## RAG (Retrieval Augmented Generation)

**Why we Need RAG System**

Large Language Models (LLMs) demonstrate significant capabilities but sometimes generate incorrect but believable responses when they lack information, and this is known as “hallucination.” It means they confidently provide information that may sound accurate but could be incorrect due to outdated knowledge.

LLMs can reason about wide-ranging topics, but their knowledge is limited to the public data up to a specific point in time that they were trained on. If you want to build AI applications that can reason about private data or data introduced after a model's cutoff date, you need to augment the knowledge of the model with the specific information it needs. The process of bringing the appropriate information and inserting it into the model prompt is known as Retrieval Augmented Generation (RAG).

**How It Solves the Problem**

Retrieval-Augmented Generation or RAG framework solves this problem by integrating an information retrieval system into the LLM pipeline. Instead of relying on pre-trained knowledge, RAG allows the model to dynamically fetch information from external knowledge sources when generating responses. This dynamic retrieval mechanism ensures that the information provided by the LLM is not only contextually relevant but also accurate and up-to-date.
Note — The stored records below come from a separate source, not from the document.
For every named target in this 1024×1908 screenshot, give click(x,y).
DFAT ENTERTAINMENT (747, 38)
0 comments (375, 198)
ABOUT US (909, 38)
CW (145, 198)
It is a more efficient way to provide additional or domain-specific information using an external database, rather than repeatedly retraining or fine-tuning the model on updated data. It bridges the gap between pure generative models and external knowledge. 




**main components:**

* Indexing: a pipeline for ingesting data from a source and indexing it. This usually happens offline.

* Retrieval and generation: the actual RAG chain, which takes the user query at run time and retrieves the relevant data from the index, then passes that to the model. After the llm model generate output based on pretrained knowledge & external data.*

**Advanced Terms**

* Query Translation: Multiple strategies for translating and refining queries are discussed, including Multi-Query techniques, RAG Fusion, Decomposition, Step Back, and HyDE approaches, each offering unique benefits depending on the application.

* Routing, Query Construction, and Advanced Indexing Techniques: These segments explore more sophisticated elements of RAG systems, such as routing queries to appropriate models, constructing effective queries, and advanced indexing techniques like RAPTOR and ColBERT.

* CRAG and Adaptive RAG: The course also introduces CRAG (Conditional RAG) and Adaptive RAG, enhancements that provide even more flexibility and power to the standard RAG framework.

* Is RAG Really Dead?: Finally, a discussion on the current and future relevance of RAG in research and practical applications, stimulating critical thinking and exploration beyond the course.

## Indexing

* Load: First we need to load our data. This is done with Document Loaders.

* Split: Text splitters break large Documents into smaller chunks. This is useful both for indexing data and for passing it in to a model, since large chunks are harder to search over and won't fit in a model's finite context window.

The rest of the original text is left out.